Quando Vavassori la giurò a Chinaglia

Campionato ‘72-73, ultima giornata. Si è sempre parlato della Fatal Verona e del Milan battuto 5-3 e della presunta “combine” negli spogliatoi dell’Olimpico tra Roma e Juventus. Ma perché a Napoli la squadra di Chiappella giocò (giustamente) alla morte contro la Lazio, battendola 1-0 con gol di Damiani? Cosa era successo all’andata di tanto grave da far finire quella partita in rissa?

È vero infatti che quel giorno a Napoli la giornata fu tutt’altro che di routine come magari avrebbe potuto suggerire la tranquillità di classifica della squadra di casa, per di più nell’ultimo appuntamento della stagione. Le cronache della partita, risolta nel finale da Damiani, concordarono sul Napoli migliore e più determinato della stagione, nonostante l’aria di smobilitazione. La folla del San Paolo, in visibilio per la (platonica) eccezionale esibizione dei propri beniamini, ne pretese a fine partita un giro d’onore del campo a raccogliere applausi, quelli non meritati nel corso di una stagione del tutto sciapa.

Non solo. La partita era stata preceduta da incidenti di qualche peso: il pullman della Lazio, al suo ingresso nel “bunker ” del San Paolo era stato preso di mira da un lancio di sassi, sputi e oggettistica varia, con ferimento dell’autista Antonio Recchia. In particolare, il centravanti Giorgio Chinaglia, esasperato da ingiurie e offese di ogni genere, si era scagliato contro un presunto aggressore rivelatosi poi l’innocente figlio del viceallenatore delle giovanili del Napoli, tale Eugenio Lambiase, con minaccia di querela per un paio di ceffoni un po “troppo “carichi”.

Il presidente della Lazio, Umberto Lenzini, circondato da un gruppo di falsi cacciatori di autografi, era stato stordito da acclamazioni e applausi eccessivi e poi alleggerito del portafogli, contenente un centinaio di mila lire. In campo, la Lazio venne accolta anche da uno sventolio di bandiere bianconere e da cori “Juve, Juve” che certo non contribuirono alla sua serenità.

Il Napoli giocò alla grande, con lo stopper e futuro allenatore Vavassori nei panni del migliore in campo in assoluto. Tanto da essere lui, a un minuto dalla fine, a propiziare il gol del successo, con una incursione furibonda fino al limite dell’area avversaria, chiusa da un cross rasoterra solo toccato leggermente da Polentes e invece arpionato da Damiani e infilato alle spalle del bravissimo Pulici, portiere biancoceleste. Eccoci al dunque: cosa era accaduto all’andata per suscitare un simile incendio di cuori e garretti?

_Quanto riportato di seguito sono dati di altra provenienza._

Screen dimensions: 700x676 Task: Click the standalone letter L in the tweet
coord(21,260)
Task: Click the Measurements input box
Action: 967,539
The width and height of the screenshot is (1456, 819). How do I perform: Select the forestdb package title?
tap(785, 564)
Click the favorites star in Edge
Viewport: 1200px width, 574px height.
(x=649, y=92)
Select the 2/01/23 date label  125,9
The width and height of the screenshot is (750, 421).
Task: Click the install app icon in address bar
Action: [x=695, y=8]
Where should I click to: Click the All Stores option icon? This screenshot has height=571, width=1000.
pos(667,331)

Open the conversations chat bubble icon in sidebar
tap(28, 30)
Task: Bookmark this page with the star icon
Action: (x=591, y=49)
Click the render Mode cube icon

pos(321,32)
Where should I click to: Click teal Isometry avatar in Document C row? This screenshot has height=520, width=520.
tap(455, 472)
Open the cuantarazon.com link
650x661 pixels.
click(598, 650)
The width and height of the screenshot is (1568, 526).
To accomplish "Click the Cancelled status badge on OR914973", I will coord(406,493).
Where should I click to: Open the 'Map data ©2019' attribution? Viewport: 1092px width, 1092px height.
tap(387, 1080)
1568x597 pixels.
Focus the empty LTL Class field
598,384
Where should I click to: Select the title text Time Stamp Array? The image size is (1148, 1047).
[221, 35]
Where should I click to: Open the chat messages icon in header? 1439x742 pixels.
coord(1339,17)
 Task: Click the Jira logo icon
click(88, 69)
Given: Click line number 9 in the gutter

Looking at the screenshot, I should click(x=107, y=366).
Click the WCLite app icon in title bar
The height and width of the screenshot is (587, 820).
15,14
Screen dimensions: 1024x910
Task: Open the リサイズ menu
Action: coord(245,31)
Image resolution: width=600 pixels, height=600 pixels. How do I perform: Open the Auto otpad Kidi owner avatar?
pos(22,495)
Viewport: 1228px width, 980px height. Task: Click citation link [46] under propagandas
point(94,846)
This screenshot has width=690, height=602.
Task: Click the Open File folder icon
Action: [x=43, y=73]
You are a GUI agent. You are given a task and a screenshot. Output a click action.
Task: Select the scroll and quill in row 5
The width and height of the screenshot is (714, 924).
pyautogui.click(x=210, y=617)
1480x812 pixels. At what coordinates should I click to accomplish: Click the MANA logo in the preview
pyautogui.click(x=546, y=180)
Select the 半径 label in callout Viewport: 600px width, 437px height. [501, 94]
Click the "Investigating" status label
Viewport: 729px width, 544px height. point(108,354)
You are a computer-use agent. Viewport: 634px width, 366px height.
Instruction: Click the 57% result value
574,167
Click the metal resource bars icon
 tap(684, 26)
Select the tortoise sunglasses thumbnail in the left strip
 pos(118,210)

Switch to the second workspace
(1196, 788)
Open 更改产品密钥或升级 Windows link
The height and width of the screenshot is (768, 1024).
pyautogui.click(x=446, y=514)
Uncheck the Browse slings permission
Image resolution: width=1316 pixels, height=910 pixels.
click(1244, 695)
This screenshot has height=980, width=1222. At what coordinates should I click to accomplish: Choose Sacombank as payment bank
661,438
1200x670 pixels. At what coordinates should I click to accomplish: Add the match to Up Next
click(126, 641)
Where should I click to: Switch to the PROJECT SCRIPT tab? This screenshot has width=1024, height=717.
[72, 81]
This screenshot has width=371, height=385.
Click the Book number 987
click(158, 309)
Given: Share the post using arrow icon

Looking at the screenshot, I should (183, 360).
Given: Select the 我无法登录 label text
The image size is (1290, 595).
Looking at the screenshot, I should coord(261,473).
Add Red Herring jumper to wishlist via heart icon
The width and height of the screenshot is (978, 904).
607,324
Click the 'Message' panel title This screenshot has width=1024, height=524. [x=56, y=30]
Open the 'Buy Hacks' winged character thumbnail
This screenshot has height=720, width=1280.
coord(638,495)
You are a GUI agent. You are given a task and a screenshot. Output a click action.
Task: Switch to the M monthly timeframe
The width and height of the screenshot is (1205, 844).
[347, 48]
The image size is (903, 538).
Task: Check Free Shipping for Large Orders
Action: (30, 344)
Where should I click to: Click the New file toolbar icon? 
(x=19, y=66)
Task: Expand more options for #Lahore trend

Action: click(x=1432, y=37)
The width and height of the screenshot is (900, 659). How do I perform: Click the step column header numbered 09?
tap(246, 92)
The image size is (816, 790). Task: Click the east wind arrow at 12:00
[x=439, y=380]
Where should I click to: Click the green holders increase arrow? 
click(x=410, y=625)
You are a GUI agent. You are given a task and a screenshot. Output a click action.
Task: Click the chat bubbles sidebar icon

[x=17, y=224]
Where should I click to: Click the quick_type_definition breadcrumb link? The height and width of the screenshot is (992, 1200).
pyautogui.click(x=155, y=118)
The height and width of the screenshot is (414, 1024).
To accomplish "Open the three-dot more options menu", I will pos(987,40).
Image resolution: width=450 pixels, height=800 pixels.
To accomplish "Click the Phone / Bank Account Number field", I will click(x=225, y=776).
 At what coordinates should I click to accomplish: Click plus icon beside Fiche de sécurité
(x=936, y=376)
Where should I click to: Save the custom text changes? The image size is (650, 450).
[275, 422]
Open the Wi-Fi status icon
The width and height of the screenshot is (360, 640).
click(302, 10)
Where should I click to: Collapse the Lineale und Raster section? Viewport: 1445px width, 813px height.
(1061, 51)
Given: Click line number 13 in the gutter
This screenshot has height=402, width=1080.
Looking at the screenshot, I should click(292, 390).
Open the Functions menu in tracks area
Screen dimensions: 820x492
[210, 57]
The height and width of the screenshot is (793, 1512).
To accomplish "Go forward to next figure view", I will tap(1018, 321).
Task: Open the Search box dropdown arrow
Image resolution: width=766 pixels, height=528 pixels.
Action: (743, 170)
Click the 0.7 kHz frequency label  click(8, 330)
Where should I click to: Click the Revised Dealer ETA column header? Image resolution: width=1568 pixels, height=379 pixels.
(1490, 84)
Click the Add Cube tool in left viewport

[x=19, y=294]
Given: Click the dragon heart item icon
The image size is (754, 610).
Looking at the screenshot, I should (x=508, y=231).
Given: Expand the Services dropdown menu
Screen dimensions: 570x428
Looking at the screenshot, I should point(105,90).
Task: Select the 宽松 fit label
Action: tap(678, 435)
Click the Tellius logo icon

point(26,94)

Il 21 gennaio 1973 all’Olimpico la Lazio (neopromossa) aveva giocato una partita semplicemente superba, castigando i partenopei con un perentorio 3-0. Tra i grandi protagonisti, Chinaglia, propiziatore del secondo e autore del terzo gol, sceso in campo animato da una rabbia particolare, alimentata dalle critiche patite in settimana, sull’onda di un leitmotiv – dolce vita – non proprio fantasioso ma in linea con le abitudini critiche del tempo (e non solo, tutto sommato).

Otto giorni prima lo stesso Chinaglia aveva giocato su quel terreno una poco felice partita in Nazionale, venendo sostituito dopo pochi minuti della ripresa per via di un’abulia poi conteggiata tra le cause del deludente nulla di fatto con la Turchia (si giocava per le qualificazioni al Mondiale del 1974).

Così contro il Napoli Chinaglia si era sfogato e molti avevano notato le scaramucce con gli avversari dopo il suo gol e al rientro negli spogliatoi. In sala stampa, messo alle strette, si sfogò: «Non so cosa sia passato per la testa a Vavassori; appena ho segnato il gol, Vavassori, che a dir la verità era stato correttissimo per tutta la partita, mi si è avvicinato e mi ha sputato in faccia; poi ha aggiunto: quando torni a Napoli, ti spezzo una gamba. Sarà stato nervoso, gli sarà seccato il fatto che avevo segnato, non lo so. Comunque ci sono rimasto molto male. Nel sottopassaggio, poi, si è ripetuto e questa volta è stato spalleggiato anche da Rimbano. Soltanto l’intervento di Juliano, che lo ha allontanato a spintoni, ha chiuso l’incidente. Mi dispiace veramente… Stimavo molto Vavassori, ma questi non sono atteggiamenti da professionista».

Vavassori e compagni, c’è da pensare, non gradirono l’affettuoso pensiero del bomber biancoceleste. E al ritorno stroncarono (con le armi del gioco e della classe) le speranze della Lazio di approdare allo scudetto o quantomeno a uno spareggio per il titolo.